In your dialogue with Sam, I'm surprised you have not referenced Buddhism, especially Zen Buddhism, which does a pretty good job traversing the divide between reason and faith. Buddhism, of course, is non-theistic – the question of who created the universe is set aside in favor of a focus on addressing the vicissitudes of the human condition. In various forms of Buddhism, semi-divine or transcendental beings come into the picture, Buddhas and Bodhisattvas. But the focus is always on the alleviation of individual suffering and, ultimately, awakening or enlightenment, which is often defined as seeing into the 'true' nature of things, beyond the conditioned, contingent reality you eloquently wrestled with a few weeks back. The premise of Buddhism is that enlightenment is available to all. Indeed, it is right under our noses at all times. Zen Buddhist thought, which focuses particularly on this question, does not ascribe divine or suprahuman labels to this reality – it is simply the way things really are, absent our subjective judgments and conditions. In Buddhist Pali texts, this is called tathata, or 'suchness.'

On the philosophical level, this tension between the relative and the absolute literally leads to paradoxes. How can something be conditioned and unconditioned at the same time? (Hence the Zen koan.) This is where the spiritual dimension enters into it. Only with some wisdom and insight into these questions – Why do we suffer? What is my life about? What am I? – can we resolve the paradox, usually through an intuitive leap of some kind, an insight. This is one reason your otherwise fascinating debate with Sam Harris is going in endless circles. Intellectual inquiries can nourish faith and wisdom. But they will, eventually, lead you to a paradox, a set of circles, that cannot be negotiated through reason alone. They cannot be the sole basis for an inquiry into the meaning and nature of existence.
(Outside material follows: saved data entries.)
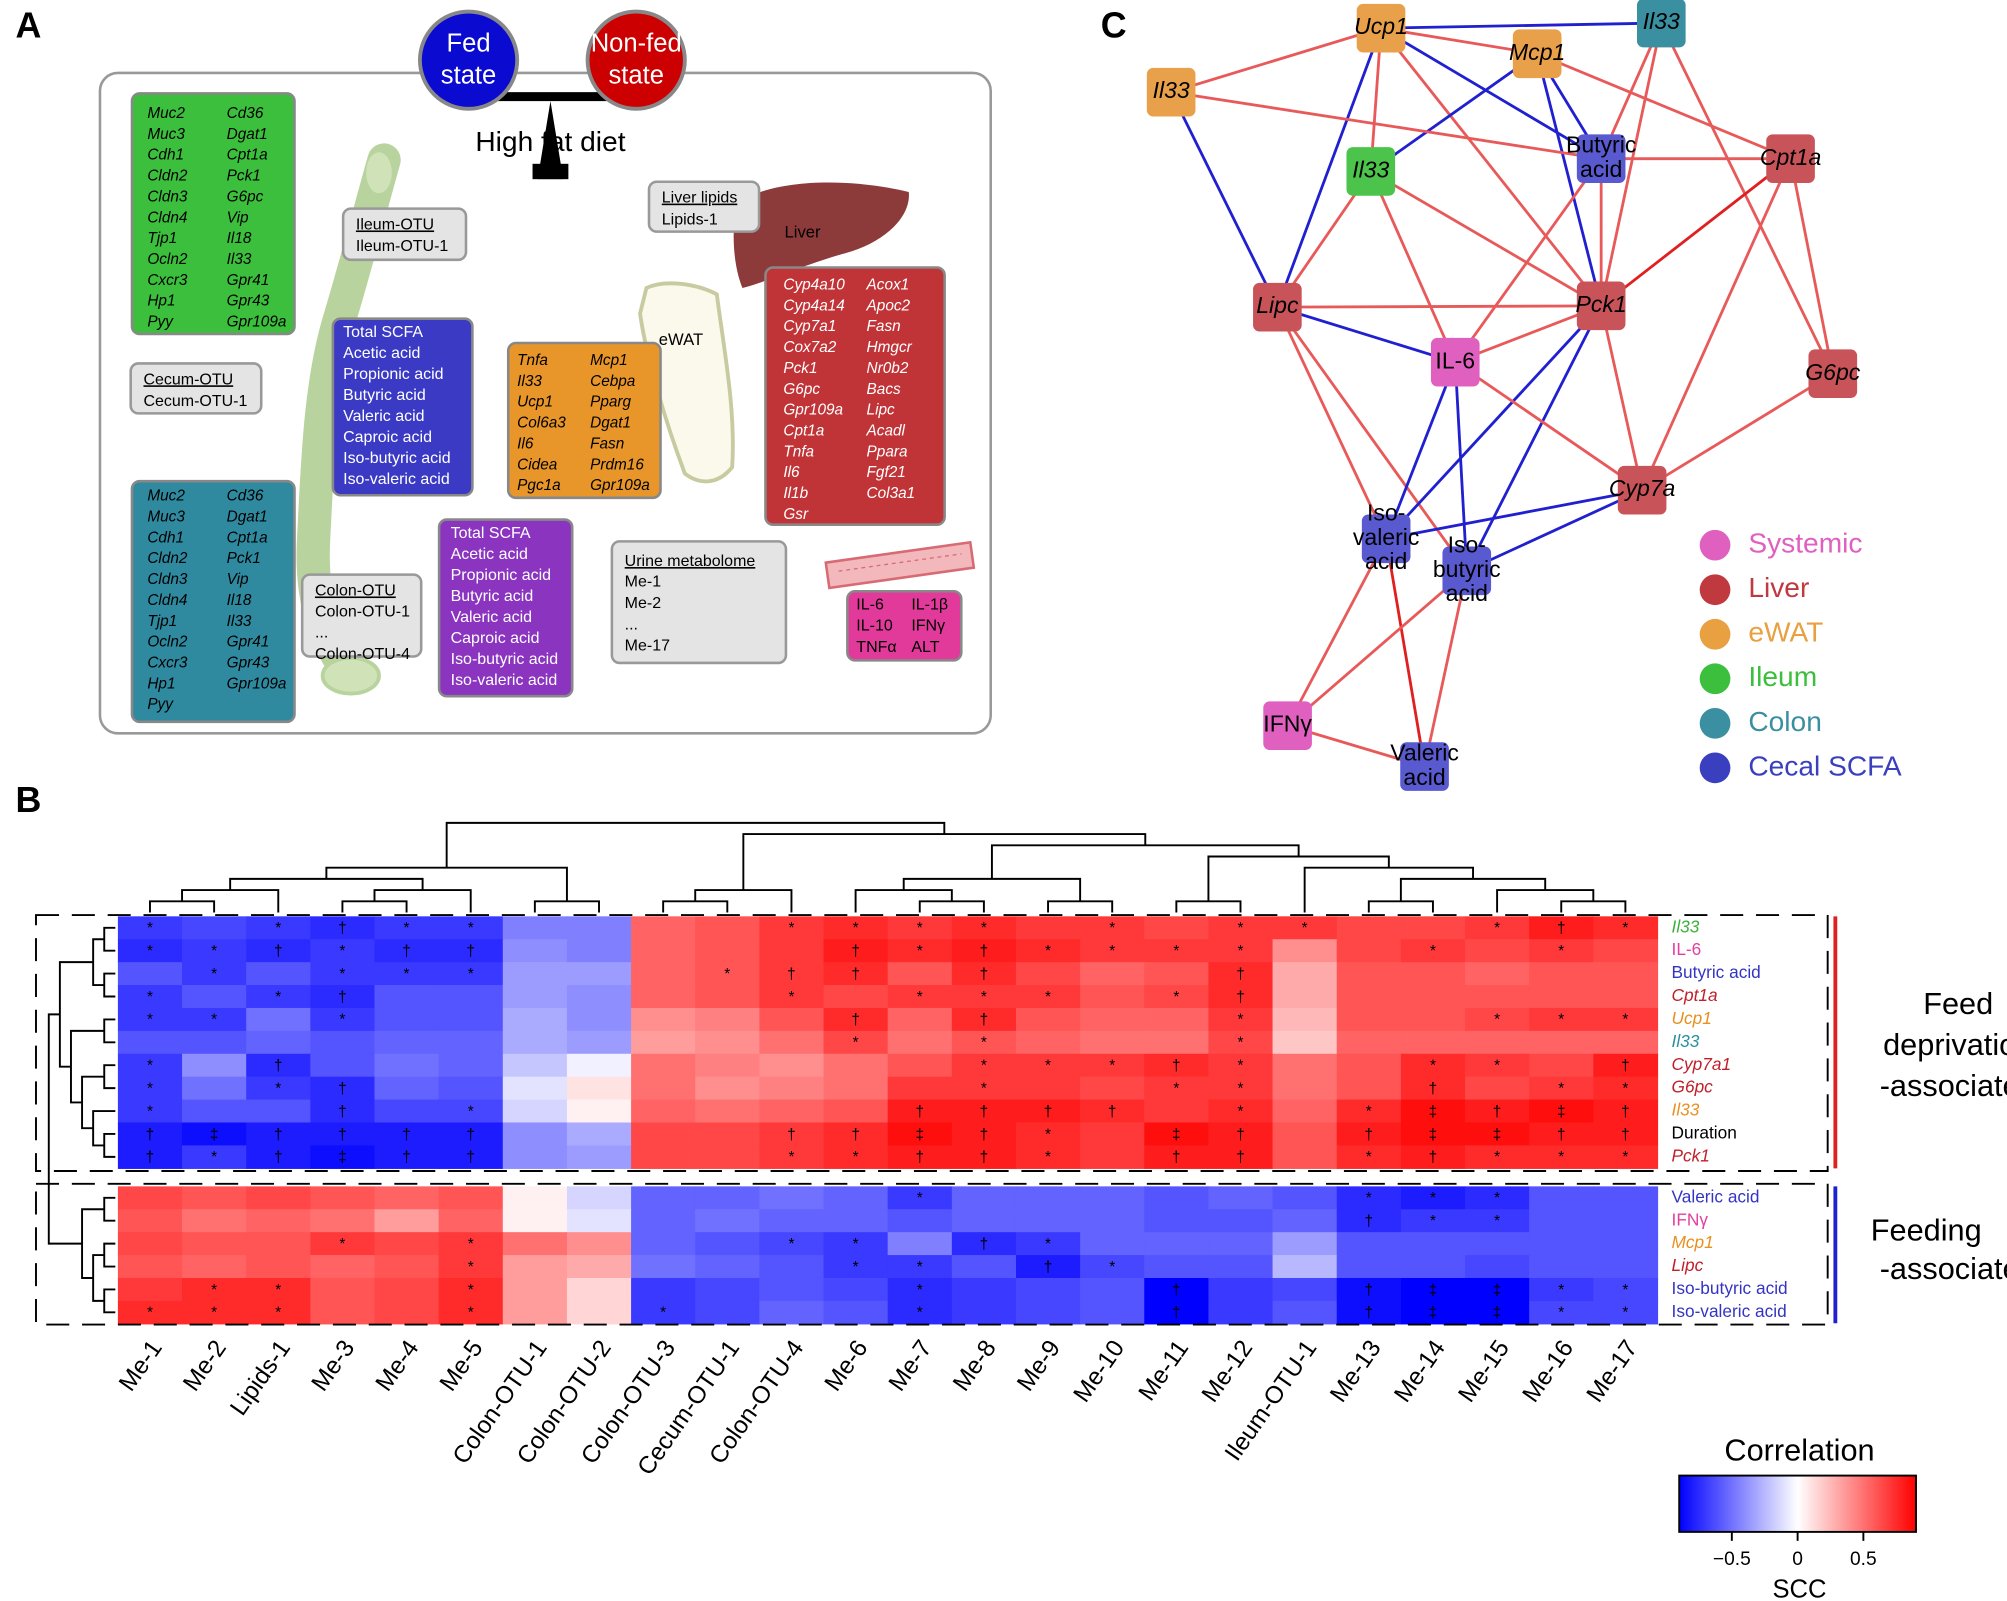  I want to click on node-label: Ucp1, so click(1381, 26).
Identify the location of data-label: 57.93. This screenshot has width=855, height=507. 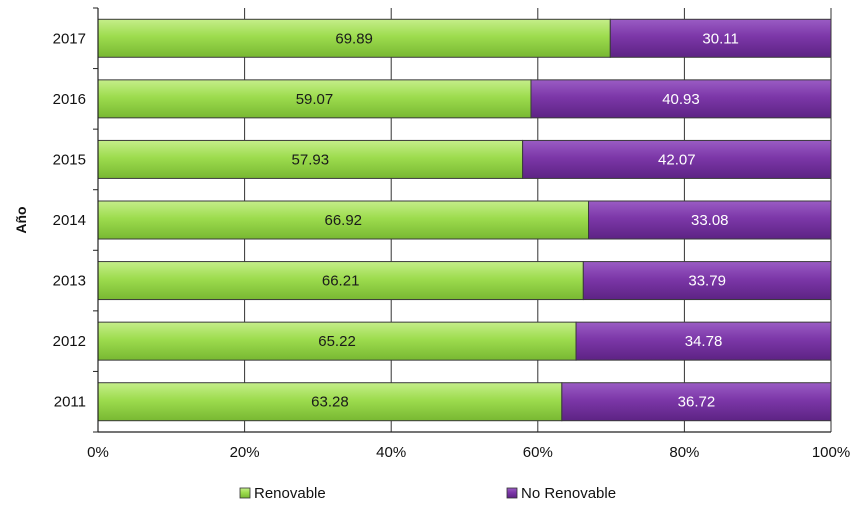
(311, 160).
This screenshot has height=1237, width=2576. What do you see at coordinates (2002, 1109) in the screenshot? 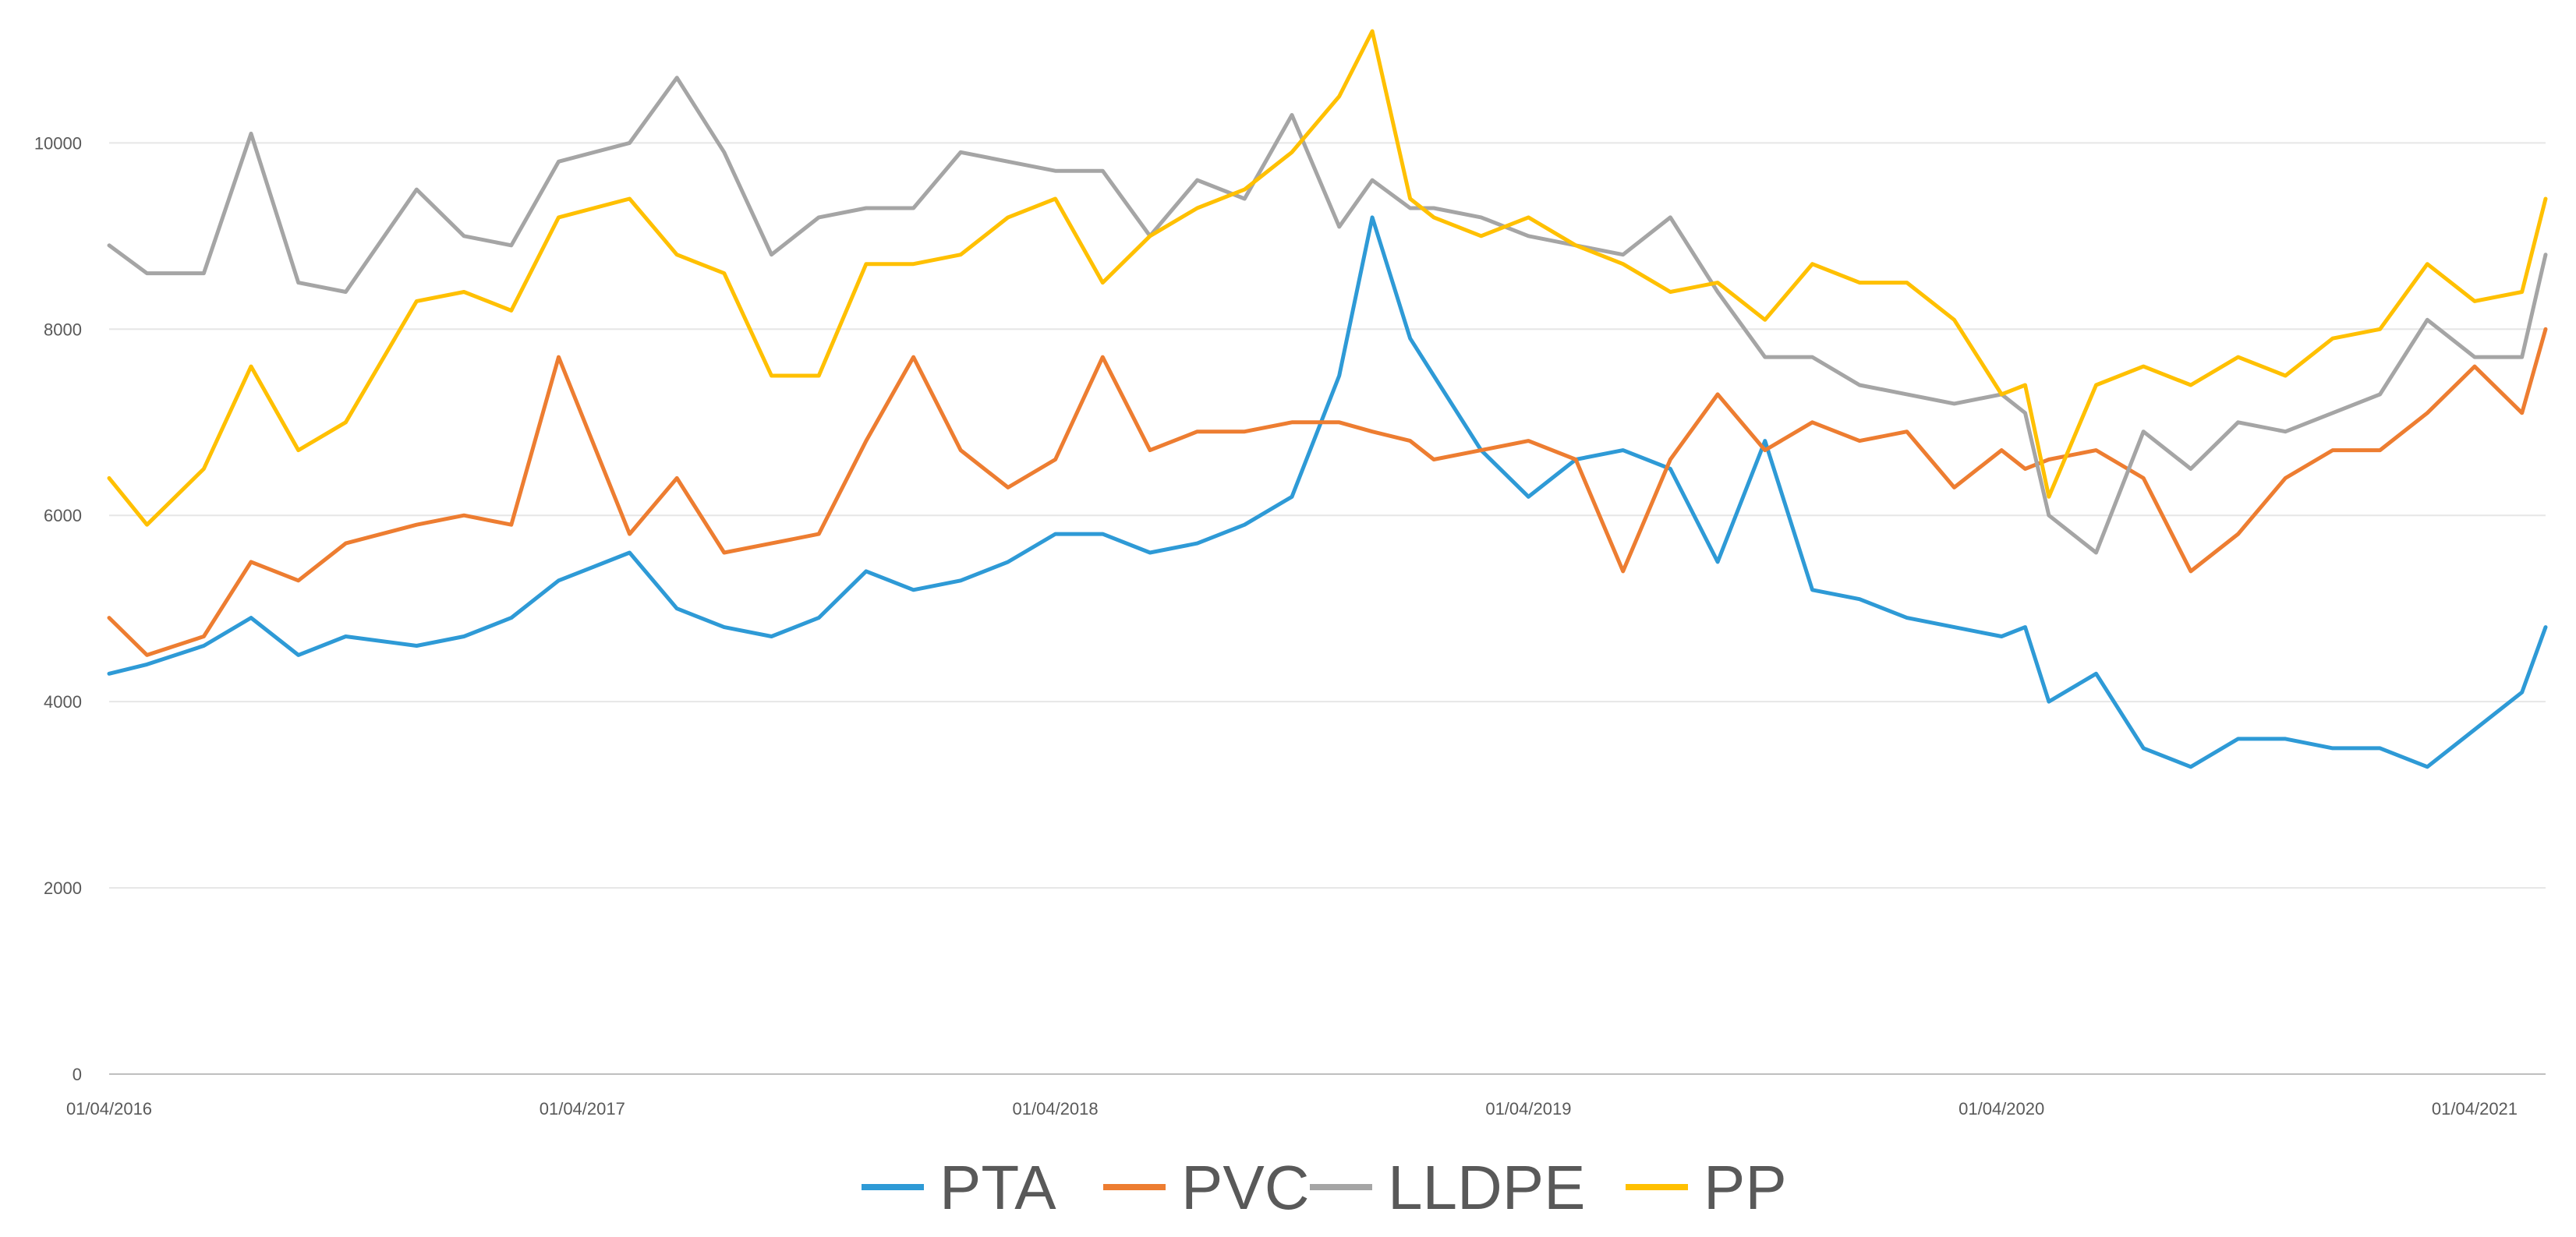
I see `x-tick-label: 01/04/2020` at bounding box center [2002, 1109].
Yes, and this will probably become more explicit as we continue talking. Reasoning about faith is a paradox. Some readers have asked when I'm simply going to surrender to Sam. Well: in many ways I have surrendered. I'm fascinated by what reason can illuminate about faith – and have found Sam's arguments enriching to my own faith. But I can no more be reasoned out of faith than I was reasoned into it. I really have no choice in the matter. But I hope to understand it better and to see it in the truest light possible.

(Photo: Burmese light insense at night at the most important Buddhist temple in all of Burma, Shwedagon Pagoda during the full moon festival March 2, 2007 in Rangoon, Burma. By Paula Bronstein/Getty. Two decades ago, I got to see that amazing padoga myself.)